Action item :: Starting at the top line and ending at the bottom one, repeat the entries exactly and drop every picture.

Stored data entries
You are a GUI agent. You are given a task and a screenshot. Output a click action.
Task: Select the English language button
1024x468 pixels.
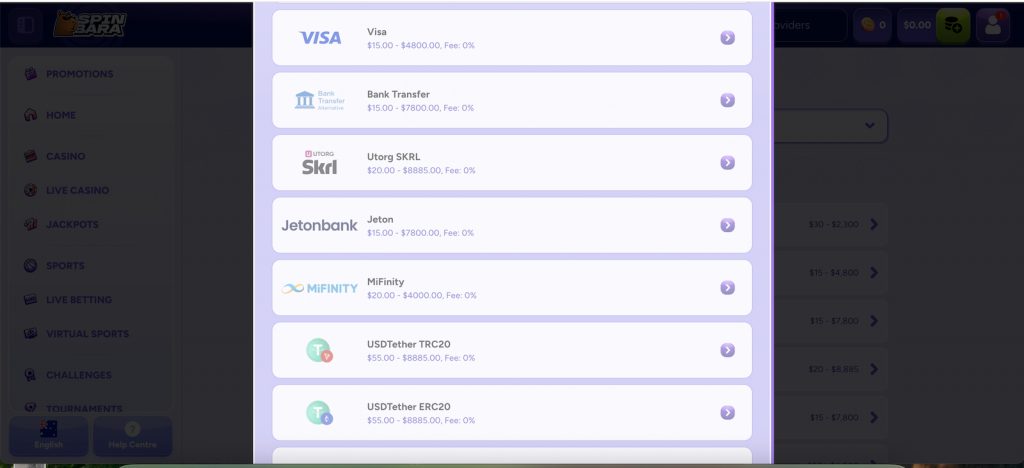(48, 436)
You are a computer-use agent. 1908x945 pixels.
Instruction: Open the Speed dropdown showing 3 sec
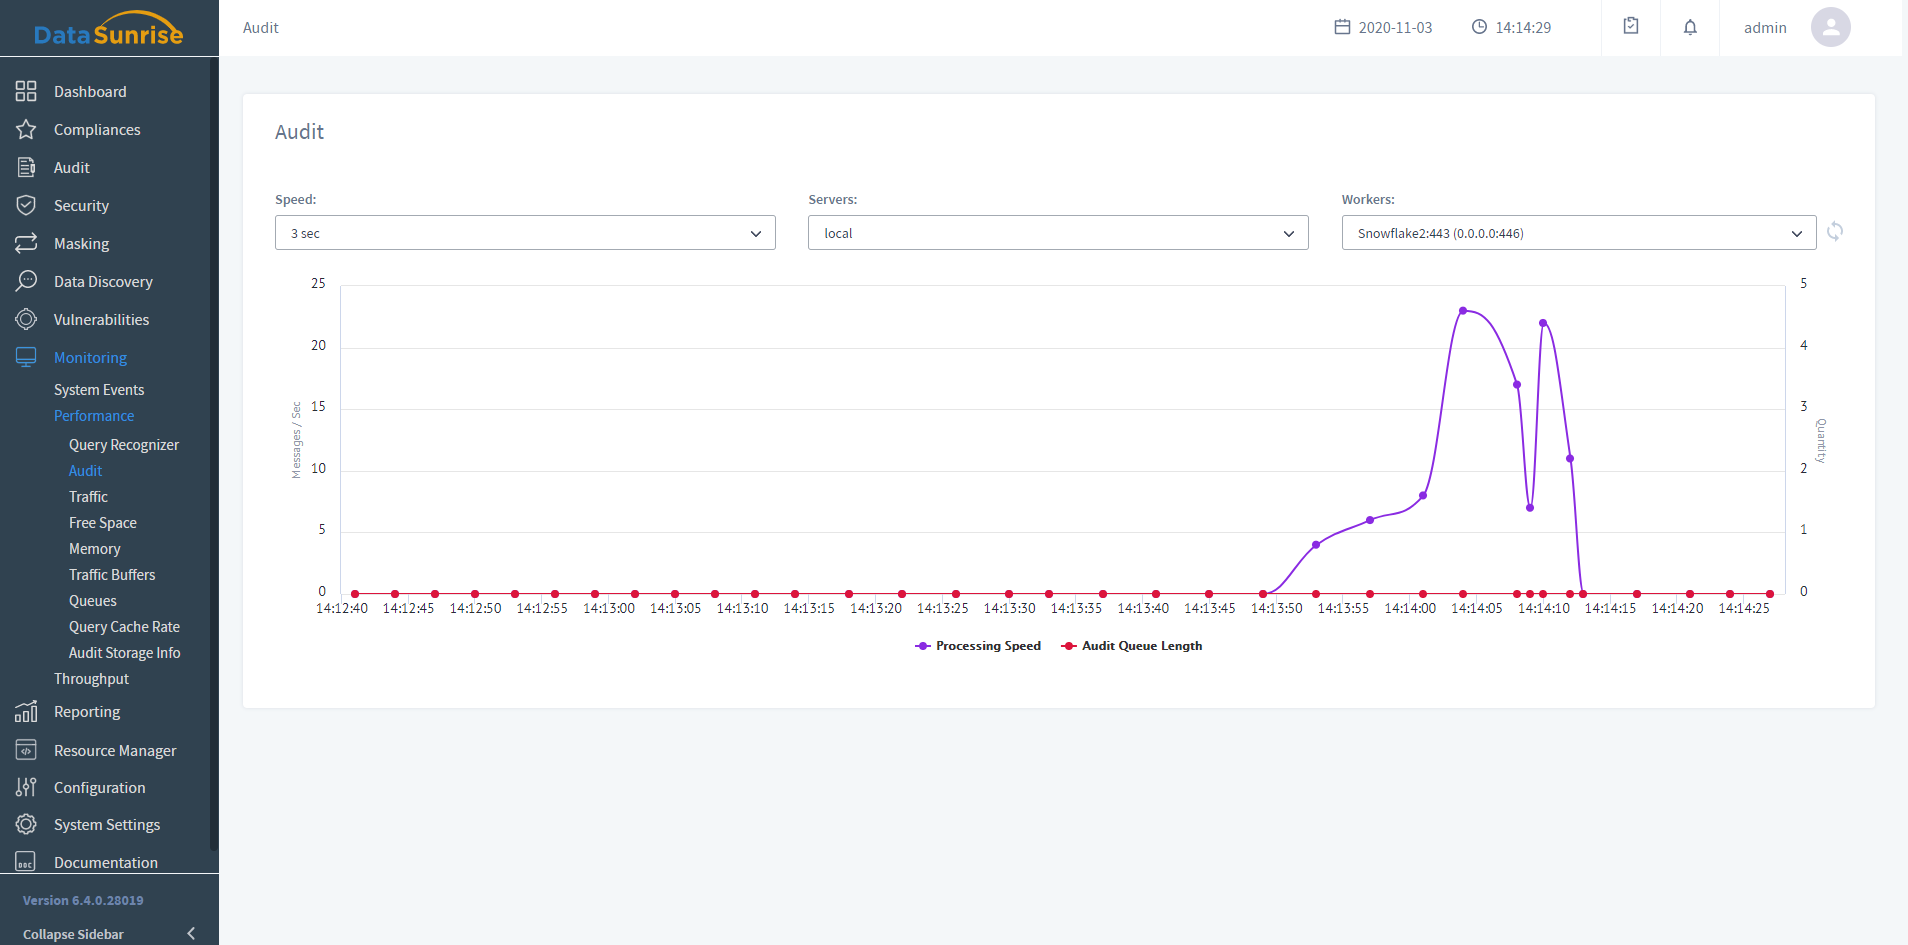point(525,233)
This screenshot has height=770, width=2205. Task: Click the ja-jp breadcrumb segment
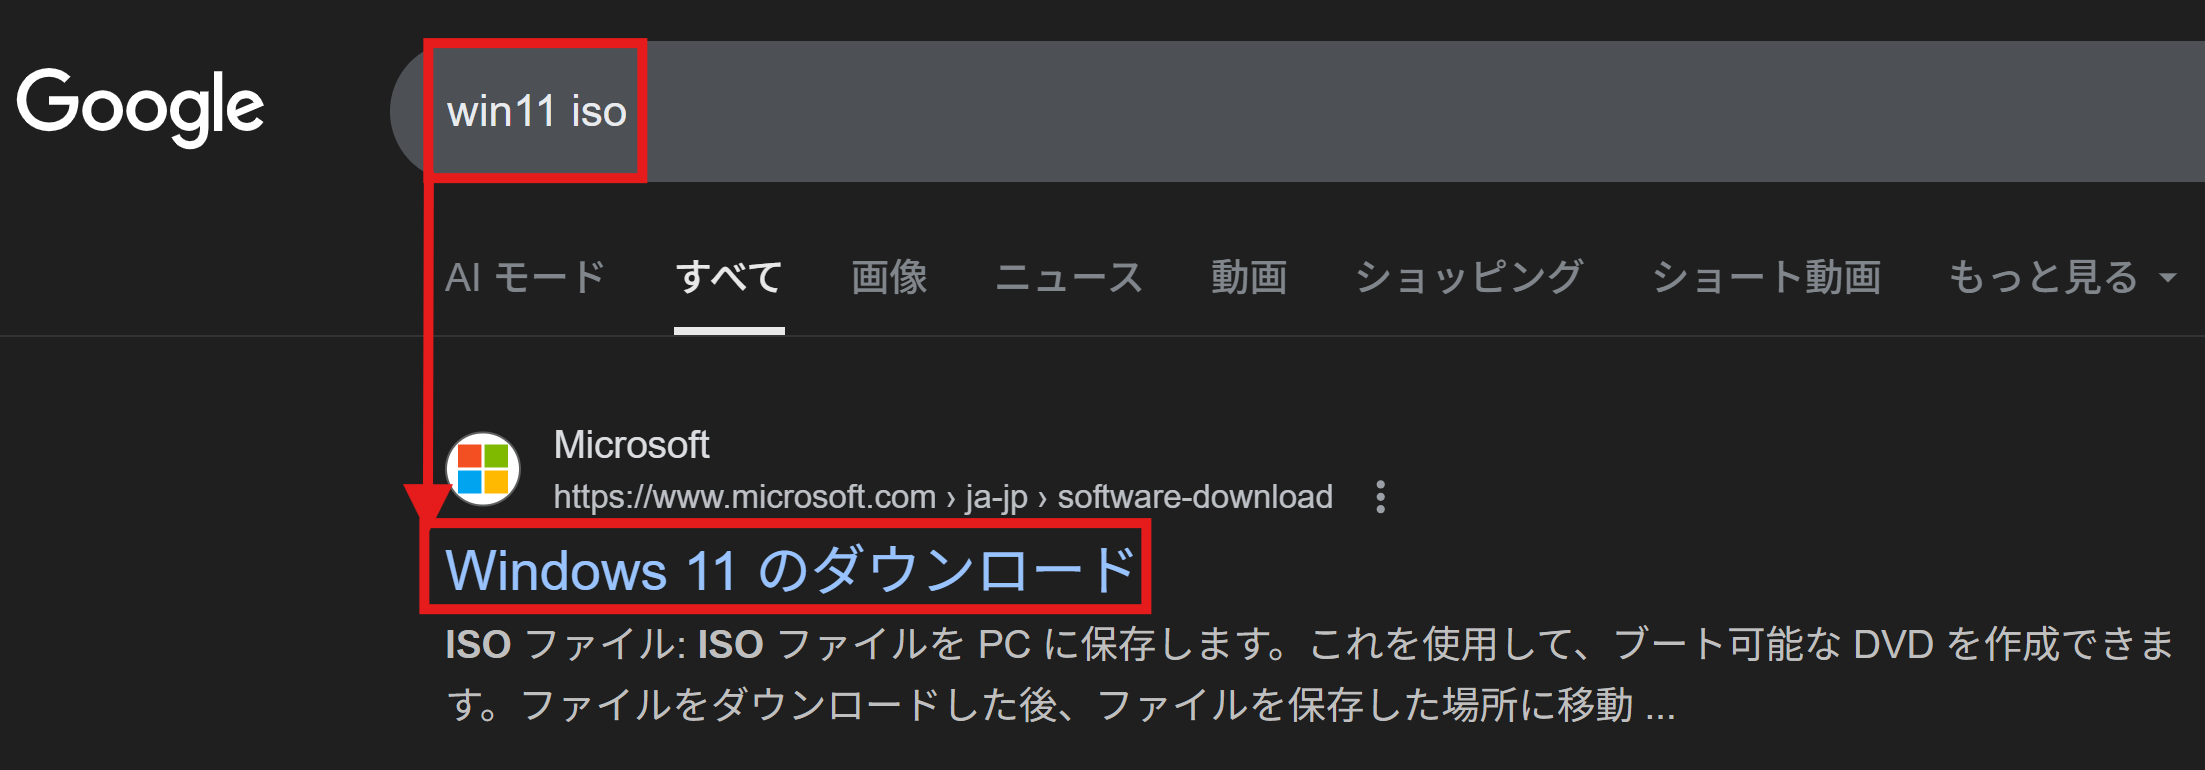tap(996, 497)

Task solution ::
You are a GUI agent. You are given a task and a screenshot. Output a click action.
Task: Select the English language button
1024x468 pixels.
(48, 436)
You are a computer-use agent. 1908x945 pixels.
Instruction: Open the Speed dropdown showing 3 sec
point(525,233)
This screenshot has height=770, width=2205. Task: Click the ja-jp breadcrumb segment
tap(996, 497)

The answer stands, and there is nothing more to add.